(TASK REQUIREMENTS) In the material below, find the line with "The width and height of the screenshot is (650, 642)." and the line with "You are a computer-use agent. Image resolution: width=1086", then output those two lines and every line between them, exactly.

(PROVIDED MATERIAL)
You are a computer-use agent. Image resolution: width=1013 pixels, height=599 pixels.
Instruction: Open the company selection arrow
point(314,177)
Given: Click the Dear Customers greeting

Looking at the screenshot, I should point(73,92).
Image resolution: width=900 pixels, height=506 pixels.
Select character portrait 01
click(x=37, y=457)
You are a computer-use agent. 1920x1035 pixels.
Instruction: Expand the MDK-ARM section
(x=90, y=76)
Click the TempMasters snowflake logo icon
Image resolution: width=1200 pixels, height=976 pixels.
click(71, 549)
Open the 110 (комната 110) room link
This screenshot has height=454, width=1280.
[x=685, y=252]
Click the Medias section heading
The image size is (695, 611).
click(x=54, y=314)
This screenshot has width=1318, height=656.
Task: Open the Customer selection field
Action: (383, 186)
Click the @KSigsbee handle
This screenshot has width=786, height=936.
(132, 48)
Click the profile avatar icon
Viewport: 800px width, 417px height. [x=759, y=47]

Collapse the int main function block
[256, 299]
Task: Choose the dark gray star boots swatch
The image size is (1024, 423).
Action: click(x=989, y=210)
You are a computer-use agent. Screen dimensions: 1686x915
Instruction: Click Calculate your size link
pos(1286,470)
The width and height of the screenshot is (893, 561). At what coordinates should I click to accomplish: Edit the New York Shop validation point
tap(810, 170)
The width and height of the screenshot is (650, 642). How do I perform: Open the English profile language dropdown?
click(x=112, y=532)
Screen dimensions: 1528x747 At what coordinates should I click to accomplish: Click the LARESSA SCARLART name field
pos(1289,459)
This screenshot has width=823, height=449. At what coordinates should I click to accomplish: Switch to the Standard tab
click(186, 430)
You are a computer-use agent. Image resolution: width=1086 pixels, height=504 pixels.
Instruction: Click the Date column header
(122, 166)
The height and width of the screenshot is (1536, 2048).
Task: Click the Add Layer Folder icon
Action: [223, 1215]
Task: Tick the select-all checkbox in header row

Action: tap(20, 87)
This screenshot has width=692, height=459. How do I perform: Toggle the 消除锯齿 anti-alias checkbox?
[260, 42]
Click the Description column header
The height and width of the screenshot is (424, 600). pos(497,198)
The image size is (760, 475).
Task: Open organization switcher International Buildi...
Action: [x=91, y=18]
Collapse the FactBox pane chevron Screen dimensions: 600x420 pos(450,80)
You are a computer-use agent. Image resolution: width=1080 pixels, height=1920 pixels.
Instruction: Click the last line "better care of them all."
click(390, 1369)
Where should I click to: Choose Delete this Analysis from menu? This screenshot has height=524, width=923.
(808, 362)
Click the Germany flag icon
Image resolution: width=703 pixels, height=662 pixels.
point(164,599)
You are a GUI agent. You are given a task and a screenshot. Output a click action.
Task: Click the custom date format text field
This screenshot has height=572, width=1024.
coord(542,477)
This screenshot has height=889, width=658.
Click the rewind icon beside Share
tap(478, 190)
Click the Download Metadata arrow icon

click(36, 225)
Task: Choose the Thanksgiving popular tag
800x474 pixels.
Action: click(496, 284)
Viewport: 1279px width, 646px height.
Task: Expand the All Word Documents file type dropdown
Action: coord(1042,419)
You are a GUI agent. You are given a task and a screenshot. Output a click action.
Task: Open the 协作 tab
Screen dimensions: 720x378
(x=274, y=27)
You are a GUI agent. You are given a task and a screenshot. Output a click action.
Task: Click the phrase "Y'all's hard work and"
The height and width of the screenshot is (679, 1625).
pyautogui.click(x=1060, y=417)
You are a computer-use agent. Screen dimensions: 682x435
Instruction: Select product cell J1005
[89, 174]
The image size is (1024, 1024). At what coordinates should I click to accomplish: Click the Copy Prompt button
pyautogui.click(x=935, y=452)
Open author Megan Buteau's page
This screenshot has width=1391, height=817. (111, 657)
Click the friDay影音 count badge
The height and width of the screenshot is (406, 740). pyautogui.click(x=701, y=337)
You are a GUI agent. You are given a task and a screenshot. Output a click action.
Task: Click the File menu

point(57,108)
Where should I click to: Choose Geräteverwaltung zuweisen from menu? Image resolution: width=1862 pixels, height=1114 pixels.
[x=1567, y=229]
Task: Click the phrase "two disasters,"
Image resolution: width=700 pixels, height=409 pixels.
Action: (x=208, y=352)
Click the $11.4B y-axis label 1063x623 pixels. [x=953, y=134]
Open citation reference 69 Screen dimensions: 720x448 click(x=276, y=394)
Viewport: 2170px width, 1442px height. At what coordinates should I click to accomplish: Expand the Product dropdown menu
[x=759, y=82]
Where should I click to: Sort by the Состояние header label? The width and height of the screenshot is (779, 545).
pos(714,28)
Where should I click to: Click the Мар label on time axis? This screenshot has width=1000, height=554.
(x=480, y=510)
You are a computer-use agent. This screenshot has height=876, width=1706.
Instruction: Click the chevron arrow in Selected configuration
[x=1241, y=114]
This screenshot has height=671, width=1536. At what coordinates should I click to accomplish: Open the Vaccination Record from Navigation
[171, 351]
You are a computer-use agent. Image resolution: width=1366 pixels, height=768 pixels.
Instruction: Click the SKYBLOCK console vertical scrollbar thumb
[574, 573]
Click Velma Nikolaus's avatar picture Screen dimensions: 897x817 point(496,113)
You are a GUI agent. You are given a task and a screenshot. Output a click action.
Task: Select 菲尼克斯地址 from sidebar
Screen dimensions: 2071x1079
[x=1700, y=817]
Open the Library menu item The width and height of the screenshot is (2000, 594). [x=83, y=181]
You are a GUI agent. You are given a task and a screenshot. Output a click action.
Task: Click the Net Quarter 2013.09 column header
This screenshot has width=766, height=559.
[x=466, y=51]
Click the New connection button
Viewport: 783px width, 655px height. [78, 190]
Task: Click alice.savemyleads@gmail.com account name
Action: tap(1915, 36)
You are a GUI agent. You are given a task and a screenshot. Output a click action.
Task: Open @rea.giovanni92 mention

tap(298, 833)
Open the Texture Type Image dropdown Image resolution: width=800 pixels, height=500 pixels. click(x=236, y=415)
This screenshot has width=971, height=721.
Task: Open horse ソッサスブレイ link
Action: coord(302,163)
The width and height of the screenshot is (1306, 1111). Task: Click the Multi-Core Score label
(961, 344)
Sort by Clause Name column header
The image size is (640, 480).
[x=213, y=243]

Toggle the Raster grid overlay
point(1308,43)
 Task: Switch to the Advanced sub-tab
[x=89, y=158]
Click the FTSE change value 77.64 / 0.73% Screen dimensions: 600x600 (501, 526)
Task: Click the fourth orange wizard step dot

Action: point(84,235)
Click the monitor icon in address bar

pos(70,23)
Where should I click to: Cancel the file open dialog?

(SOLUTION TO THIS EXERCISE)
The width and height of the screenshot is (650, 642). How do I perform: Open the English profile language dropdown?
click(x=112, y=532)
Screen dimensions: 1528x747 At what coordinates should I click to accomplish: Click the LARESSA SCARLART name field
pos(1289,459)
This screenshot has width=823, height=449. At what coordinates should I click to accomplish: Switch to the Standard tab
click(186, 430)
You are a computer-use agent. Image resolution: width=1086 pixels, height=504 pixels.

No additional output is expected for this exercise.